Below are some records; output all of them exactly.
++++++++++
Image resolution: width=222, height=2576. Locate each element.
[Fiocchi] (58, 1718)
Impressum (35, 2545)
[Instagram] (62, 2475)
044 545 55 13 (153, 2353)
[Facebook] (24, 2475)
++++++++++
__Answer to the problem__
Image resolution: width=222, height=2576. Locate each element.
[Fiocchi] (58, 1718)
Impressum (35, 2545)
[Instagram] (62, 2475)
044 545 55 13 (153, 2353)
[Facebook] (24, 2475)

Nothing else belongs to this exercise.